Peter Bagrov's Talk at the Open Research Team Project Seminar

Peter Bagrov's Talk at the Open Research Team Project Seminar

On March 15th an open research team project seminar took place. Peter Bagrov, film historian, archivist, vice-president of The International Federation of Film Archives (FIAF) Peter Bagrov presented a talk on "How to Save Lost Films?"

Summary

Cinema is more than one hundred and twenty years old, but the first film archives appeared only forty years later, and not even in all the countries (even if we take only major centers of filmmaking). It took another half a century to decide upon the standards of storage, restoration, cataloguing. In the meantime much has perished. Celluloid film – and particularly nitrate film, which was used in the XIX and the first half of the XX centuries – is a cunning substance, and, if not handled correctly, an ephemeral one.

Hence much has been lost. Historians have estimated that if we take the entire silent film heritage, no more than 25% has survived. The numbers for Russia are even more dismaying. The survival status of Russian and Soviet silent cinema does not exceed 20%, and if we take just the pre-revolutionary period, this number would not even reach 15%. Among the losses are all the films made by Vsevolod Meyerhold and Aleksandr Tairov, the first works of Grigori Kozintsev and Leonid Trauberg, Abram Room, Fridrikh Ermler, Aleksandr Dovzhenko, the Vasiliev brothers, cinematic efforts of the great stage actors Michael Chekhov, Konstantin Varlamov, Varvara Strelskaia, Nikolai Monakhov, etc. In their time some of the lost films were considered important events of cultural, or even social, life, some even played a role in the development of film language.
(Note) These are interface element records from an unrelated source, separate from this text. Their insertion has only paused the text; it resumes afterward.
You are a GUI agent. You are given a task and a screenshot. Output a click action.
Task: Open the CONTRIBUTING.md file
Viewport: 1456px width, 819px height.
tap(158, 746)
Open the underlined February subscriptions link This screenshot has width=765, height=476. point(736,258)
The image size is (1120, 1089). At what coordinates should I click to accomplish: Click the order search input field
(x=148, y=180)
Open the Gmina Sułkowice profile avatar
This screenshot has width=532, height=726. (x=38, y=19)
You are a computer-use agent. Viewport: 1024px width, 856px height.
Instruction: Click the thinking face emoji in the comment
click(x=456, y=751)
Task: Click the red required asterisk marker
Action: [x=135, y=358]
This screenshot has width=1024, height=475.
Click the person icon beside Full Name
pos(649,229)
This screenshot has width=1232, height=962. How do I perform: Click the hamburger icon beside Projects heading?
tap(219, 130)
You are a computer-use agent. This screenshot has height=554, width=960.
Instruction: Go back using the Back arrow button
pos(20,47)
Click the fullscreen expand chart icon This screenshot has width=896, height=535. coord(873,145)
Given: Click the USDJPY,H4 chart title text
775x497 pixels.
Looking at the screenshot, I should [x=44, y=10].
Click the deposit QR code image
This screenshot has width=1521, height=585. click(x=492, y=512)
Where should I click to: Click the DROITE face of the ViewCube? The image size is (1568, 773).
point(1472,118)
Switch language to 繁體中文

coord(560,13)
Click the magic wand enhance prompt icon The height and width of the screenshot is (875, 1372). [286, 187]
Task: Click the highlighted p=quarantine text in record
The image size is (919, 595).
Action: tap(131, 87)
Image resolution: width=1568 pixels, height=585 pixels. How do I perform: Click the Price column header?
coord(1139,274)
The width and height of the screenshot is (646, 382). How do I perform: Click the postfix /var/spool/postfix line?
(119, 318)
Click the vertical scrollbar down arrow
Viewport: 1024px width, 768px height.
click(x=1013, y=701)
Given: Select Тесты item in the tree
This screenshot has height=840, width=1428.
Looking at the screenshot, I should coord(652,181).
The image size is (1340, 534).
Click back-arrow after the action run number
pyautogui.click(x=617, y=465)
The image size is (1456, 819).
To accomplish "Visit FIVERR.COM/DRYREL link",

The films are gone. But there are frames and production stills, handbills, trade press, reviews, memoirs, censorship records. Some of these require a long and extensive search in libraries and archives (both state and private ones). Others are laying right on the surface. To what extent could a film be reconstructed using these secondary sources? What are the methods of reconstruction? Could one trust such a reconstruction?